- [Record extracts]:
-- BEGIN --
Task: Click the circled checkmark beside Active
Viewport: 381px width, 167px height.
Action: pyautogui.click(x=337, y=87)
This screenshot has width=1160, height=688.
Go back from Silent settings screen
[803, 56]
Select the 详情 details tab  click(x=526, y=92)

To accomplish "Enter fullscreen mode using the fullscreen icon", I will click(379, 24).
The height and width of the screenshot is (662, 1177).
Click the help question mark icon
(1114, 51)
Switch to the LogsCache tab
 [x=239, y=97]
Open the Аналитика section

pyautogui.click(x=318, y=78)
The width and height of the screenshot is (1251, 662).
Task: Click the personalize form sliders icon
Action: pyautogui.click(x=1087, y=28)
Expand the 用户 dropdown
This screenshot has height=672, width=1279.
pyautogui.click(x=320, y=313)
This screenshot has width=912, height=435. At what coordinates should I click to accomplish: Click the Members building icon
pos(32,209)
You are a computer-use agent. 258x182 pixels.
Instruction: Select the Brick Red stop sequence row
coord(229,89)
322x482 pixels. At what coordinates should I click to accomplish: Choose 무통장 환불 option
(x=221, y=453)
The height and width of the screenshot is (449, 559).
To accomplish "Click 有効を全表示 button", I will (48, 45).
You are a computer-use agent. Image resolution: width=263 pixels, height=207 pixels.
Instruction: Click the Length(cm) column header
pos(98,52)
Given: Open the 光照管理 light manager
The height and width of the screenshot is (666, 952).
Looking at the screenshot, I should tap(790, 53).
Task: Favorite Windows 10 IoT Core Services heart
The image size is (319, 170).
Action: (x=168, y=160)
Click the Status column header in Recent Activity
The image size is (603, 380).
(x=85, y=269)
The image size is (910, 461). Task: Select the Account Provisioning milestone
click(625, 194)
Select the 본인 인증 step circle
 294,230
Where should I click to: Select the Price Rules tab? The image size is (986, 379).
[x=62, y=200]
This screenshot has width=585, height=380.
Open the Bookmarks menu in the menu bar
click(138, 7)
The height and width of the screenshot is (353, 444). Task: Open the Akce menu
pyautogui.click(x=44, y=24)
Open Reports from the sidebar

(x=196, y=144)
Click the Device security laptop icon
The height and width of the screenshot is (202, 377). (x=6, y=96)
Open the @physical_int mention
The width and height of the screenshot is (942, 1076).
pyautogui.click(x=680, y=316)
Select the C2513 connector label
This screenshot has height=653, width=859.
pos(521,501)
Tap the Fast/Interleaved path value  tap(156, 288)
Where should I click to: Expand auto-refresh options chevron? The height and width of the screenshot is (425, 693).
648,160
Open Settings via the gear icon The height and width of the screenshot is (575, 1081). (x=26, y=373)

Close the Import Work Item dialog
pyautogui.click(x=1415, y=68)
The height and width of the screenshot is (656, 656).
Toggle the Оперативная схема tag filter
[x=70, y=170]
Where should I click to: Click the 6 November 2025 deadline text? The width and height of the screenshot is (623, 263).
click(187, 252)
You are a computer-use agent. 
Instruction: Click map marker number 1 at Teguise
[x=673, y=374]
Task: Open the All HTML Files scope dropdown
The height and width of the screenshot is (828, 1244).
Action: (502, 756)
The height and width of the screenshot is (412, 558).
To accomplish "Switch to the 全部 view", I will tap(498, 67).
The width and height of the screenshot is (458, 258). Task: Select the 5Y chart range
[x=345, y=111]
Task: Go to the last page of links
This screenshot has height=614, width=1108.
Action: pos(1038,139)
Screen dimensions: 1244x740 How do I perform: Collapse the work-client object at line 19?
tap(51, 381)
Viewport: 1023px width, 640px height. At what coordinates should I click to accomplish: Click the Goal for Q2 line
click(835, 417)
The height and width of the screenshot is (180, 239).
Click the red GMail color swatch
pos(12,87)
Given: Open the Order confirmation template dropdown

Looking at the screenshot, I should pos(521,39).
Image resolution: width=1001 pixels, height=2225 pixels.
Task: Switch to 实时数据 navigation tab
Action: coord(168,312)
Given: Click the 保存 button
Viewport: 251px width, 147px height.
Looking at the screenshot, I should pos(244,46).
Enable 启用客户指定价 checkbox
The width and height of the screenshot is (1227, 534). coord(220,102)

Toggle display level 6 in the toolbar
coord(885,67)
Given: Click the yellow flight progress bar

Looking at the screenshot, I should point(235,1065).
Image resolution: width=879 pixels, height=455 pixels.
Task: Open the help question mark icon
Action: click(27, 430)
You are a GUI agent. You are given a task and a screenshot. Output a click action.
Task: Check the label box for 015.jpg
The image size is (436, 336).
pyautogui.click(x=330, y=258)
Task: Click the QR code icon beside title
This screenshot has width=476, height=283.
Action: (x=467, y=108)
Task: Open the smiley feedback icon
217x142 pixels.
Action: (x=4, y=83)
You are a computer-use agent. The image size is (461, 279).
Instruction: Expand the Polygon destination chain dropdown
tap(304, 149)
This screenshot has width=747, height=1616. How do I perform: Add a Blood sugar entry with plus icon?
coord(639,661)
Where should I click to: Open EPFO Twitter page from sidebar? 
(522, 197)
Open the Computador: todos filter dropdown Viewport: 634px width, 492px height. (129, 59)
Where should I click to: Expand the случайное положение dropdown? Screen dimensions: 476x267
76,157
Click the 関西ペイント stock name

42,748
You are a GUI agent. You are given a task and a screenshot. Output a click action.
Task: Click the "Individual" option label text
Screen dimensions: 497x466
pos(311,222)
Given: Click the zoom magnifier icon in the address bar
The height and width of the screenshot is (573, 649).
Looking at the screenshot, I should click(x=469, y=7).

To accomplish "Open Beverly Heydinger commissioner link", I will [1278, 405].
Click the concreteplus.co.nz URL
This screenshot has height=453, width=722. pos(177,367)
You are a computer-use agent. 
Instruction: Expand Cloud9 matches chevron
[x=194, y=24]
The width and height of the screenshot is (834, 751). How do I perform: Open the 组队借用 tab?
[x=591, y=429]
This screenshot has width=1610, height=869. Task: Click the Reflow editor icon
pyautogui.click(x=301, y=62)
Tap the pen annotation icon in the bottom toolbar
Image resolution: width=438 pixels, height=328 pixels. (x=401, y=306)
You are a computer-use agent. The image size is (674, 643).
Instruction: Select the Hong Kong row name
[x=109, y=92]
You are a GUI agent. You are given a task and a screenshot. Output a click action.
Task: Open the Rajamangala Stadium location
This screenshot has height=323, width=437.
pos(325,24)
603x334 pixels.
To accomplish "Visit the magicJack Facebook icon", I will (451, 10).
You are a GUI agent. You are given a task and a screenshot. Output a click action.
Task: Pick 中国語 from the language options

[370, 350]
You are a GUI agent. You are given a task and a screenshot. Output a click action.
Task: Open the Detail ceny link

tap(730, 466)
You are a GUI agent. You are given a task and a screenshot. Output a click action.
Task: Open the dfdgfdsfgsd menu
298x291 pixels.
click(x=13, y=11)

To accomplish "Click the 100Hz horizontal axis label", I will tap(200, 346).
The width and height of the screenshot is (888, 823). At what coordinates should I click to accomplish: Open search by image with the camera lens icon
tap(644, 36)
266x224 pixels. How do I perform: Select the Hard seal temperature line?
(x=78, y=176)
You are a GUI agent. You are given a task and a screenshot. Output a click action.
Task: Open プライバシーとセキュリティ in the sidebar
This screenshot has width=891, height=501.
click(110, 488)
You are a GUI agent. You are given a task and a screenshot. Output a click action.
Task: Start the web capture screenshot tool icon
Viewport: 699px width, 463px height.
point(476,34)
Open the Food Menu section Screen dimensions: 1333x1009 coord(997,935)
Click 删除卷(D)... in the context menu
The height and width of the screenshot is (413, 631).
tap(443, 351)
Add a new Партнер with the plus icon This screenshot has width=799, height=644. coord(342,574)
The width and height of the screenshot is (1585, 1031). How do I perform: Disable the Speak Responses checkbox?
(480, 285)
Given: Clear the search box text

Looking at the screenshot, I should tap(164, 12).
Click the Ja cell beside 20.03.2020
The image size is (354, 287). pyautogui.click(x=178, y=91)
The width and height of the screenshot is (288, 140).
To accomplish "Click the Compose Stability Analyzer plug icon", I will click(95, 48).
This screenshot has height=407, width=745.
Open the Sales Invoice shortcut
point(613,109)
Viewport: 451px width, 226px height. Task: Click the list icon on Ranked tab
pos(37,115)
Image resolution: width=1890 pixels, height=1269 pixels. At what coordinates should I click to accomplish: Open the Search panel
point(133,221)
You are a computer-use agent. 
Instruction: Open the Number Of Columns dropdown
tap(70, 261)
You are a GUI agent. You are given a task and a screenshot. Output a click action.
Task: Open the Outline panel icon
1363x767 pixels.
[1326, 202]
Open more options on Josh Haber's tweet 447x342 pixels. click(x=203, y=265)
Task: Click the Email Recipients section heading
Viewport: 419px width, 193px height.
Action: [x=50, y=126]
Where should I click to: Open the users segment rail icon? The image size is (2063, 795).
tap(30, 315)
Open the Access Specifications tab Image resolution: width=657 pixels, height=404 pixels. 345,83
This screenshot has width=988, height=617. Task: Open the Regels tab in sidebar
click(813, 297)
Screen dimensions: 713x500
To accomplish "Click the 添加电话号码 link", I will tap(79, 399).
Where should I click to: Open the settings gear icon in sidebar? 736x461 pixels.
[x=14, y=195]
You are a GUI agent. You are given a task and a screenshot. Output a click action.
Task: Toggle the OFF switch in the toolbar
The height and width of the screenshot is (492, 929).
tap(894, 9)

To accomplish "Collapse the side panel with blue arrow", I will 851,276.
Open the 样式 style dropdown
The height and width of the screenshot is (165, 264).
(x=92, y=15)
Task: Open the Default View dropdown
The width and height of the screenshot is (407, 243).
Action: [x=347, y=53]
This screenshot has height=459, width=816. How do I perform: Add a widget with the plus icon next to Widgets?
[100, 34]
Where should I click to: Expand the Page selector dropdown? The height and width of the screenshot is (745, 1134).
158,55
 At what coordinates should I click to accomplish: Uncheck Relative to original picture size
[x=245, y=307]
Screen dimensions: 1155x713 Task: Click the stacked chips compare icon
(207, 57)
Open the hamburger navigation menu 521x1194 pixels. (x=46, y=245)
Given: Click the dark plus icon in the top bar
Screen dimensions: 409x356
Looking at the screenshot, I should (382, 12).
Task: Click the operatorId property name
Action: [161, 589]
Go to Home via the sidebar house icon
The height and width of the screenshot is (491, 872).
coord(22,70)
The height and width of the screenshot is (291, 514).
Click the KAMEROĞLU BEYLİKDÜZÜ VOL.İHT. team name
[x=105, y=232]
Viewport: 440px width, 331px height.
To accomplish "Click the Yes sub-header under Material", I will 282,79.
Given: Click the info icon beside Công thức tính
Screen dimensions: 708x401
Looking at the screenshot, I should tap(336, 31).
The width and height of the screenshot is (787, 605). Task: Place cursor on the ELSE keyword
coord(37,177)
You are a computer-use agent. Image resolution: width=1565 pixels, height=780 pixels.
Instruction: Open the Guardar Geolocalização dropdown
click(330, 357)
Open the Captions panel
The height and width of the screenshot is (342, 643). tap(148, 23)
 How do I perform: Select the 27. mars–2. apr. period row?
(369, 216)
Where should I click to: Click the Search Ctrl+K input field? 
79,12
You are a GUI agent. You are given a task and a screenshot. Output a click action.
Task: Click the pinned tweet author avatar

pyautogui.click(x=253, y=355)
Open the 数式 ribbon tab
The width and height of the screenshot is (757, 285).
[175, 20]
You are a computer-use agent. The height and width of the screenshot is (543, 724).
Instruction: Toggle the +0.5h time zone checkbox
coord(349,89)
-- END --
- [Work to complete]: Please transcribe the part of the listing that opens with the line containing "Viewport: 440px width, 331px height." and closes with the final line of the listing, keeping each line exactly as it stands, both ends included.

- [Written response]:
Viewport: 440px width, 331px height.
To accomplish "Click the Yes sub-header under Material", I will 282,79.
Given: Click the info icon beside Công thức tính
Screen dimensions: 708x401
Looking at the screenshot, I should tap(336, 31).
The width and height of the screenshot is (787, 605). Task: Place cursor on the ELSE keyword
coord(37,177)
You are a computer-use agent. Image resolution: width=1565 pixels, height=780 pixels.
Instruction: Open the Guardar Geolocalização dropdown
click(330, 357)
Open the Captions panel
The height and width of the screenshot is (342, 643). tap(148, 23)
 How do I perform: Select the 27. mars–2. apr. period row?
(369, 216)
Where should I click to: Click the Search Ctrl+K input field? 
79,12
You are a GUI agent. You are given a task and a screenshot. Output a click action.
Task: Click the pinned tweet author avatar

pyautogui.click(x=253, y=355)
Open the 数式 ribbon tab
The width and height of the screenshot is (757, 285).
[175, 20]
You are a computer-use agent. The height and width of the screenshot is (543, 724).
Instruction: Toggle the +0.5h time zone checkbox
coord(349,89)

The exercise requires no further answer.